Subband Splitting: Simple, Efficient and Effective Technique for Solving Block Permutation Problem in Determined Blind Source Separation
Kazuki Matsumoto, Kohei Yatabe
TL;DR
This paper tackles the block permutation problem in determined blind source separation by introducing subband splitting (SS), which partitions the frequency axis into overlapping subbands and applies existing BSS methods sequentially. The approach preserves permutation alignment across subbands by propagating initialization through overlaps and employs shift-based subband generation controlled by parameters $(\theta_W, \theta_\Delta)$, without modifying the underlying BSS algorithms.
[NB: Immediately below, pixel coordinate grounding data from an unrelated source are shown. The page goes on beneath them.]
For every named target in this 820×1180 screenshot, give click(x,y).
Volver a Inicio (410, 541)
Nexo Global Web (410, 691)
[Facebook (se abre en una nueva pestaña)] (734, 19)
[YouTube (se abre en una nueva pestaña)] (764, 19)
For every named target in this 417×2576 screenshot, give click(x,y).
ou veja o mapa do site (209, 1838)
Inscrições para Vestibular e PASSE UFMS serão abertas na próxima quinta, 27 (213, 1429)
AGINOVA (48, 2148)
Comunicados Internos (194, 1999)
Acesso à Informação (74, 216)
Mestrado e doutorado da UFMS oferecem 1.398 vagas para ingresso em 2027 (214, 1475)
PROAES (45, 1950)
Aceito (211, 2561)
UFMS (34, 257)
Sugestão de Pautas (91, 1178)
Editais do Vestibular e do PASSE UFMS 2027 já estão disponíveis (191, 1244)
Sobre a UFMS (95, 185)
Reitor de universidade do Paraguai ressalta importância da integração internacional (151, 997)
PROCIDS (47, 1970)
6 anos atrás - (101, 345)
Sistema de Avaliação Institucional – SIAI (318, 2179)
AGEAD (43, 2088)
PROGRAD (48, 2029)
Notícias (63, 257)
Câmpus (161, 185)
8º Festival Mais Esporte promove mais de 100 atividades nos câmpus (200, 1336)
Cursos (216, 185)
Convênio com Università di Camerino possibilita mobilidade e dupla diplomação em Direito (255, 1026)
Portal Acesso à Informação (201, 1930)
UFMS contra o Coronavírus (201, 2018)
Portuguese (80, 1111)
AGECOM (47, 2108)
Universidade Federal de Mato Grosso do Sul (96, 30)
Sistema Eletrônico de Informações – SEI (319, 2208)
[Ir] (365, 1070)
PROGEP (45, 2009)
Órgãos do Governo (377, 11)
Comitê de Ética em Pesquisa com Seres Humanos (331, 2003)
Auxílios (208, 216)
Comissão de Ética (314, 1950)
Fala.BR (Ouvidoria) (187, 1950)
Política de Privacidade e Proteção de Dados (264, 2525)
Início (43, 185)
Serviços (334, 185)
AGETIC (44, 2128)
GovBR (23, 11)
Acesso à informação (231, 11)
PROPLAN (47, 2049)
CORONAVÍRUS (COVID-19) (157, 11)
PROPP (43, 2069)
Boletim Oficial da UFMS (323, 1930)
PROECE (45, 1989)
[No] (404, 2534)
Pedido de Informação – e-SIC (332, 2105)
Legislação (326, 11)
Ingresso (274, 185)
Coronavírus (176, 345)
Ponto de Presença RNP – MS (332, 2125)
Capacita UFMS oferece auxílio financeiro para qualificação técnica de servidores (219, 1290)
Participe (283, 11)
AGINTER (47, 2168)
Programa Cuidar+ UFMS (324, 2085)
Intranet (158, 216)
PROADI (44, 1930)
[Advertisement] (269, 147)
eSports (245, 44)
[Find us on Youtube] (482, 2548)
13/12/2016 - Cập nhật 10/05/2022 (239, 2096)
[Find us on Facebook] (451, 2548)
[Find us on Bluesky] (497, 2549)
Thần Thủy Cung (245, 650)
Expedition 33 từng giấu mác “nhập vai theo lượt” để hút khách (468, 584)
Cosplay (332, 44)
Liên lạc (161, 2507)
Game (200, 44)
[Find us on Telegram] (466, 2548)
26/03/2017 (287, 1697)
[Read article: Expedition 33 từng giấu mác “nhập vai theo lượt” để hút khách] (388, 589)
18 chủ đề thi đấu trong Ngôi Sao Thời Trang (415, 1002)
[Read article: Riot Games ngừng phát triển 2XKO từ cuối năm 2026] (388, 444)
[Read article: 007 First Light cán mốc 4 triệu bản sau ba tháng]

When combined with IVA and ILRMA (as SS-IVA and SS-ILRMA), the method significantly improves separation performance and convergence speed, achieving near-oracle results for SS-ILRMA on speech and strong gains on music signals. The findings suggest substantial practical impact for robust, efficient BSS in reverberant environments, with potential for real-time deployment and integration with advanced BSS models.
Abstract
Solving the permutation problem is essential for determined blind source separation (BSS). Existing methods, such as independent vector analysis (IVA) and independent low-rank matrix analysis (ILRMA), tackle the permutation problem by modeling the co-occurrence of the frequency components of source signals. One of the remaining challenges in these methods is the block permutation problem, which may cause severe performance degradation. In this paper, we propose a simple and effective technique for solving the block permutation problem. The proposed technique splits the entire frequency bands into several overlapping subbands and sequentially applies BSS methods (e.g., IVA, ILRMA, or any other method) to each subband. Since the splitting reduces the size of the problem, the BSS methods can effectively work in each subband. Then, the permutations among the subbands are aligned by using the separation result in one subband as the initial values for the other subbands. Additionally, we propose SS-IVA and SS-ILRMA by combining subband splitting (SS) with IVA and ILRMA. Experimental results demonstrated that our technique remarkably improves the separation performance without increasing computational cost. In particular, our SS-ILRMA achieved the separation performance comparable to the oracle method (frequency-domain independent component analysis with the ideal permutation solver). Moreover, SS-ILRMA converged faster than conventional IVA and ILRMA.